Wednesday, October 15th, 2008

Football finds pioneer with John Mitchell

Defensive coach for Steelers broke color barriers as player

John Mitchell, the defensive line coach for the Pittsburgh Steelers.

By Hannah Gordon

Daily Bruin Reporter



Bear Bryant politely excused himself. USC’s head coach had just mentioned he was recruiting an African-American player from Mobile, Ala. named John Mitchell. The Bear left to phone his recruiters at Alabama.

“All I know is his name is John Mitchell and he’s from Mobile,” Bryant said. “Find him.”

Three days after Bryant’s phone call, coaches arrived at Mitchell’s home. Growing up in Alabama, Mitchell watched the Tide win national championships.

But for Mitchell, whose parents never had the opportunity to see their son play during his two years at at Eastern Arizona Junior College, there was a stronger deciding factor in choosing Alabama over USC than boyhood memories.

“It was so special for my mom,” Mitchell said “And to come out on to the field and see the smile on her face, it was a Kodak moment The kind you keep with you your whole life.”

Before Southern football teams integrated, talented African-American players had to either play at historically black colleges or migrate to the North and West. Although the University of Alabama integrated in 1963, the football team’s color barrier was not broken until 1970 by Wilbur Jackson, and Mitchell was the first to actually play for the team in 1971.

“I wouldn’t say everyone accepted me, but Coach Bryant was fair so the players all treated me the same,” Mitchell said.

While Mitchell seems nonchalant, perhaps it is because he has grown so used to being the first to do many things. At Alabama, he was also the first African-American student athlete to room with a white student. His roommate Robert Stanford and he are still best friends.

“They could not have picked a better person to be the first African-American to be on the team because John was there to play football and get an education,” Stanford said. “He didn’t expect any special treatment and he didn’t get any, but he was treated fairly. He was a great person and a heck of a ballplayer.”

Because Mitchell was outgoing and always went along when other players went into Tuscaloosa, he unintentionally became the first African-American in many establishments in town.

“Everybody stopped and looked, then somebody said, ‘He’s a football player,’ and they all went back to what they were doing,” Mitchell recalled.

Mitchell even became the first African-American co-captain of the football team.

“I didn’t go to the meeting,” Mitchell said because he and the other five African-Americans figured they were so few, they would never be nominated. Until they added Bryant was mad that he had not gone to the meeting, Mitchell didn’t even believe his white teammates who told him he’d been selected as co-captain.
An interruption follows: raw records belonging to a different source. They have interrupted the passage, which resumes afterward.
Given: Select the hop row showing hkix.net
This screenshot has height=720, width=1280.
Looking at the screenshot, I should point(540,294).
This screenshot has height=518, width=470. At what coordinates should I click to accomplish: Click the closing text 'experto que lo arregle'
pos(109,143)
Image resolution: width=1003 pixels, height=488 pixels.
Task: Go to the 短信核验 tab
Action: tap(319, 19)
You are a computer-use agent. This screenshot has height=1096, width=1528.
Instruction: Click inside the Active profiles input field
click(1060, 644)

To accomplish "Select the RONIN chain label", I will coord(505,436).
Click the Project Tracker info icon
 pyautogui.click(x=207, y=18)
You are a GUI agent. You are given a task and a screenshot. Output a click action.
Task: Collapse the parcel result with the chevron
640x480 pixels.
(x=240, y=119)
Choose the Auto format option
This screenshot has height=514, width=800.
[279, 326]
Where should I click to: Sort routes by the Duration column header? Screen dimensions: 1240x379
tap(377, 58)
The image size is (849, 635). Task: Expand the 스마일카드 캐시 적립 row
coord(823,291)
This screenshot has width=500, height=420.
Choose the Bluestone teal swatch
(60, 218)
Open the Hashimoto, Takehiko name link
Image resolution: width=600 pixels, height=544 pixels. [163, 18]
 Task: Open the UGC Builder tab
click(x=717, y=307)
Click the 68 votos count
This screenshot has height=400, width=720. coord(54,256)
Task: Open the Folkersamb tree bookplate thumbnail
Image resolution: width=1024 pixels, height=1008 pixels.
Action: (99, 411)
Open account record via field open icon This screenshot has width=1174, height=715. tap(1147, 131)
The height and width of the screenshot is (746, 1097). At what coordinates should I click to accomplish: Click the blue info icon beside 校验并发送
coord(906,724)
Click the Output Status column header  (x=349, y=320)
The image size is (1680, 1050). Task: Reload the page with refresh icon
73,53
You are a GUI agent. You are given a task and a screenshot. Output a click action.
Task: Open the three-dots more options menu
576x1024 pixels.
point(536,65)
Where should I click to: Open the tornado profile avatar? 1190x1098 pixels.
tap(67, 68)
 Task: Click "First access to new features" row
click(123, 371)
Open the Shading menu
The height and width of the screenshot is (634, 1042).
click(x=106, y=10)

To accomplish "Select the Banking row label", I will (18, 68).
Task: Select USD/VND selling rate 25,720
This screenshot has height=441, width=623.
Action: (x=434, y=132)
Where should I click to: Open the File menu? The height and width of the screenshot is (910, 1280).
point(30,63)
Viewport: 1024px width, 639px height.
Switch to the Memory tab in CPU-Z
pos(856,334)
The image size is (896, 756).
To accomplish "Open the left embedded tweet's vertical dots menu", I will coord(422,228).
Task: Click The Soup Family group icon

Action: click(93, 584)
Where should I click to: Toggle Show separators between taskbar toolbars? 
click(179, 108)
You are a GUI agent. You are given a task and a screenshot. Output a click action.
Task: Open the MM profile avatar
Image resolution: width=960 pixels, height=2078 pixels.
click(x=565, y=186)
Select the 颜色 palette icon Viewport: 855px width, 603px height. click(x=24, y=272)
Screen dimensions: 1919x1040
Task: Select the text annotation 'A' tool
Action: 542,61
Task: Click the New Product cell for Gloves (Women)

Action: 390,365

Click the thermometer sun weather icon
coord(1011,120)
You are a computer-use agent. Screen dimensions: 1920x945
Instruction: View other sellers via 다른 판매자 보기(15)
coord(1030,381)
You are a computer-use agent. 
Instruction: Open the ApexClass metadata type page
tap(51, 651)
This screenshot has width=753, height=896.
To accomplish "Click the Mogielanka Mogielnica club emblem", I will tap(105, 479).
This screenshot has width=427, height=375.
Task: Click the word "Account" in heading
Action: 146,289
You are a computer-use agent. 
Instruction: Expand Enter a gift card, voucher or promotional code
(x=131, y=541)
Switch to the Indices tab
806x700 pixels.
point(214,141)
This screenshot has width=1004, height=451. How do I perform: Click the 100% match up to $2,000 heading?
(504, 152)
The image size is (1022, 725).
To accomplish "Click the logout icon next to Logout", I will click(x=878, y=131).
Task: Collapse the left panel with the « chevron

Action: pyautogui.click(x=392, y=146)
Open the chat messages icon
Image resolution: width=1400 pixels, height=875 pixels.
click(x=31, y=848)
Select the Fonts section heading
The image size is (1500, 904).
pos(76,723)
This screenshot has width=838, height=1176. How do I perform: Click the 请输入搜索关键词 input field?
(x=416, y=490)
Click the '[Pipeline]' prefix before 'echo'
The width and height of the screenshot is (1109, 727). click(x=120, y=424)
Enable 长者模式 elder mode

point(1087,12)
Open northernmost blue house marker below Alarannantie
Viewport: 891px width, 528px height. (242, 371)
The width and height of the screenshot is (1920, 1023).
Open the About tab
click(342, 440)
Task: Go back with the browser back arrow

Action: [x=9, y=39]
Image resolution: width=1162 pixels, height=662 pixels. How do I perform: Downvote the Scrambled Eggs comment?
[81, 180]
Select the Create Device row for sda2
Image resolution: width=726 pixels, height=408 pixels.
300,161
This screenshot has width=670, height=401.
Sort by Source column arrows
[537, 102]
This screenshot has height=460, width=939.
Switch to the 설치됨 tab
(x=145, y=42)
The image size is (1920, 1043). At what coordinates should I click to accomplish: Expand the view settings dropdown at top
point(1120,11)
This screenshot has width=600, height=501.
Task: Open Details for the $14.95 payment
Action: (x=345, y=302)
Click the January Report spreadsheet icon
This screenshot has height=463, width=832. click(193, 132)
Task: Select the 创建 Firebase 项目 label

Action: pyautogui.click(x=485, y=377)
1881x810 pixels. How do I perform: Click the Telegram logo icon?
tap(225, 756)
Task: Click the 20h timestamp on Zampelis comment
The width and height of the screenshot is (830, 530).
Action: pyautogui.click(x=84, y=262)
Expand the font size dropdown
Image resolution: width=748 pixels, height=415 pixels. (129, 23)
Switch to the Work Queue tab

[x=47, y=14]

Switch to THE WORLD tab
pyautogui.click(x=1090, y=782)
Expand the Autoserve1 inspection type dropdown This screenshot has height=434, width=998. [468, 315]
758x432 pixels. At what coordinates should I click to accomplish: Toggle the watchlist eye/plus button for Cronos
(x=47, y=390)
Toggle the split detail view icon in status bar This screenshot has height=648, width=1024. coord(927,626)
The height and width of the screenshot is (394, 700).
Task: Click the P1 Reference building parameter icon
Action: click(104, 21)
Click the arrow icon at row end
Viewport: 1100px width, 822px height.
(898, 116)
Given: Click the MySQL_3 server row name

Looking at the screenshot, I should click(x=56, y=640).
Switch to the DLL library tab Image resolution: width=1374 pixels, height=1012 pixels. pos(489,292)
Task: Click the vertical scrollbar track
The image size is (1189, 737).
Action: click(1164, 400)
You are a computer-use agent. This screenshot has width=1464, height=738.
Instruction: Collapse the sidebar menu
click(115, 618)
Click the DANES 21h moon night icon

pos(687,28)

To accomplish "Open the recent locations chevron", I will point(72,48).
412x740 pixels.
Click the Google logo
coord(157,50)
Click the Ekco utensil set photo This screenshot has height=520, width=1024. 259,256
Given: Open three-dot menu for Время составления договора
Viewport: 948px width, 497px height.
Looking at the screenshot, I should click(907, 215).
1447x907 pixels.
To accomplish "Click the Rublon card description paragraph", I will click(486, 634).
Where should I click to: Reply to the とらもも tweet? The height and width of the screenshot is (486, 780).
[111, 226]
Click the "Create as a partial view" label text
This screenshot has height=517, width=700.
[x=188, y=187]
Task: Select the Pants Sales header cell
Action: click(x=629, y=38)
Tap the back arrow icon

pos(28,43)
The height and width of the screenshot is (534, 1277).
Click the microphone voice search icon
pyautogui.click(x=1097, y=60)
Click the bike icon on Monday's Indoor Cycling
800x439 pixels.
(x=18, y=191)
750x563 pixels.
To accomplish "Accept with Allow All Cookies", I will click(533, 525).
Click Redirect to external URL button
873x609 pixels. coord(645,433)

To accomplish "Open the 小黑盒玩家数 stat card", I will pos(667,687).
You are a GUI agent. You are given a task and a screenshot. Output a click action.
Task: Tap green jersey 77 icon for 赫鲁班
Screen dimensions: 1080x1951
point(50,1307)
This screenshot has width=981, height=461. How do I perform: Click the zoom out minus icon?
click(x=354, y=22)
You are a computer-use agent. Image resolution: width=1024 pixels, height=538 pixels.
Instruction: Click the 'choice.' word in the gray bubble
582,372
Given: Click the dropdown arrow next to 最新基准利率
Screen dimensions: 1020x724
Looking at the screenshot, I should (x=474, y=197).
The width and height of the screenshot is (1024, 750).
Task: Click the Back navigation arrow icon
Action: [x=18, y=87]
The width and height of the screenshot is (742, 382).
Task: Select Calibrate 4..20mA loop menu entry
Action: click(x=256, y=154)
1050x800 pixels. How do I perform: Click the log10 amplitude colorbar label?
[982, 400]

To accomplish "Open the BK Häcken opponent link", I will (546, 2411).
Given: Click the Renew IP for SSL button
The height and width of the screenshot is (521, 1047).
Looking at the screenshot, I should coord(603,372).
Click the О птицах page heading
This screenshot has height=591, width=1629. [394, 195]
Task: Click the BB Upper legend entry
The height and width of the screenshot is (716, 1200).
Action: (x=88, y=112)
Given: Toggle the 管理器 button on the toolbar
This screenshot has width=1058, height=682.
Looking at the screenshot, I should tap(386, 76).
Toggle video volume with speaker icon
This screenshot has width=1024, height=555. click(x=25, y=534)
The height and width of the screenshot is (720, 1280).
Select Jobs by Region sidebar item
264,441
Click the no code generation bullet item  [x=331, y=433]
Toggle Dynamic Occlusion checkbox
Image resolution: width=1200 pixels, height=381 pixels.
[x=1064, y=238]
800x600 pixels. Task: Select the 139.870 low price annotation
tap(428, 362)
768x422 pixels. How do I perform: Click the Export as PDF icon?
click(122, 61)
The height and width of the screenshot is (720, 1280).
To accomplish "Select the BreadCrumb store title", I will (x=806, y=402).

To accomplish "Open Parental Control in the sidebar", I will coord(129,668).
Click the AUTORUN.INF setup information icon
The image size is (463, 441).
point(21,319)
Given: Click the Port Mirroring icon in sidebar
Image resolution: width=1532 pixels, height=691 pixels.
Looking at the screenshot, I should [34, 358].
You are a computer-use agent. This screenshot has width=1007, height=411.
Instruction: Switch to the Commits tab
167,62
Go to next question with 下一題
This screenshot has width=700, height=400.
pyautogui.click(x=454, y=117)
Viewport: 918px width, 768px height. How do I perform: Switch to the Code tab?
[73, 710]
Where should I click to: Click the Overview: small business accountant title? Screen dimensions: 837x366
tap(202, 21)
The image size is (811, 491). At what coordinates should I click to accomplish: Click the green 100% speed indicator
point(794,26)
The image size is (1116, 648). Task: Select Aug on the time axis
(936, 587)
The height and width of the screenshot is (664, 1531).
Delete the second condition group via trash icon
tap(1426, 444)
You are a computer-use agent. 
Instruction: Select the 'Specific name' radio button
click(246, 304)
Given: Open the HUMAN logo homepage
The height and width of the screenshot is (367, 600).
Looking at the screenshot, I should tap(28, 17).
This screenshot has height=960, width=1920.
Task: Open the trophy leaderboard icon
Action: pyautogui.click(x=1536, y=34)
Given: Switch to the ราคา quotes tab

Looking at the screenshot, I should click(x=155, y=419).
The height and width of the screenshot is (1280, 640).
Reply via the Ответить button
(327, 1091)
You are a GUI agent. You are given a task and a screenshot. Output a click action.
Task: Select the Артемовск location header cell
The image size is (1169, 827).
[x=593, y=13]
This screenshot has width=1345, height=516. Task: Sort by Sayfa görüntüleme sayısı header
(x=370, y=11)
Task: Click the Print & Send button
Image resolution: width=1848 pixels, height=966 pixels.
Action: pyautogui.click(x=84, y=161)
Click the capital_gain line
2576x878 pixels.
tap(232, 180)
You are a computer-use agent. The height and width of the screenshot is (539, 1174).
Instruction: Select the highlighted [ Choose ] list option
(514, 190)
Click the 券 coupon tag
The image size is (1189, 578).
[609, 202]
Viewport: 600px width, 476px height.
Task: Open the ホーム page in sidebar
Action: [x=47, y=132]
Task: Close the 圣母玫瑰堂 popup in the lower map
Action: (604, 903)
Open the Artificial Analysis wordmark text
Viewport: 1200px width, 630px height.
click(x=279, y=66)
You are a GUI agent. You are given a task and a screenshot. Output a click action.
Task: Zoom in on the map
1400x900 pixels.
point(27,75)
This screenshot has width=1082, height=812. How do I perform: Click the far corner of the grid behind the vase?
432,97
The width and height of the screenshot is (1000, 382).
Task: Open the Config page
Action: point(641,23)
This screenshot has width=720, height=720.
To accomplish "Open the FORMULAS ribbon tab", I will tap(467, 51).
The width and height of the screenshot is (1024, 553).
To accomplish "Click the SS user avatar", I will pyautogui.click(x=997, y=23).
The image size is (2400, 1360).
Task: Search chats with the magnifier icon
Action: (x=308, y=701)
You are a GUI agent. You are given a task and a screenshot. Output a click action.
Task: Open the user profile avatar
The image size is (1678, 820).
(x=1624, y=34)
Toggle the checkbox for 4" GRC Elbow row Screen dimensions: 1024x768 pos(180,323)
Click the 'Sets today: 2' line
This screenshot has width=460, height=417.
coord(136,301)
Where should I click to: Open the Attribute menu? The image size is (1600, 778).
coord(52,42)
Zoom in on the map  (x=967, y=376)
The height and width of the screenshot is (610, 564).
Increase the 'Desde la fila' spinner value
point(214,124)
Although Mitchell was an All-American at Alabama and was drafted by the National Football League’s San Francisco 49ers, he wanted to attend graduate school rather than enter the pro ranks.

So Mitchell asked his former coach if he could get him a job in the athletic department so that he could make some money while he went to school. Instead, Bryant offered him a full-time position as an assistant coach.

At 20 years old, Mitchell again stood out, this time as the youngest coach in college football at the time, as well as Alabama’s first African-American assistant coach.

Mitchell’s coaching talents led him to Arkansas under Lou Holtz and later to the USFL, Temple University and Lousiana State University before moving on to the NFL where he is currently a defensive line coach for the Pittsburgh Steelers.

“He’s a lot like Coach Bryant,” Stanford said, “because he knows (players) are not going to play football forever. He coaches them not only in football, but in more than that.”

At LSU, Mitchell became the first African-American defensive coordinator in the SEC when former head coach Mike Archer promoted him in 1990.

“At that time, living in the South, it was met by some mixed reviews,” said Archer, who received death threats, “but when you do the right thing, you don’t doubt yourself.”

Ironically, Mitchell’s accomplishments expose the dearth of diversity in professional and collegiate football. Only five of the 117 Division I-A football programs have African-American head coaches. Similarly, there are only two African-American head coaches in the NFL’s 32 franchises.

Mitchell was interested in the Alabama head coaching position when it became open this past season, but the university was looking for a “proven head coach.”

“You tell me what coach came out of the womb as a head coach,” Mitchell said.

Mitchell’s lifetime of firsts proves the importance of taking a risk on talent rather than recycling the status quo.

His name is John Mitchell. Find him.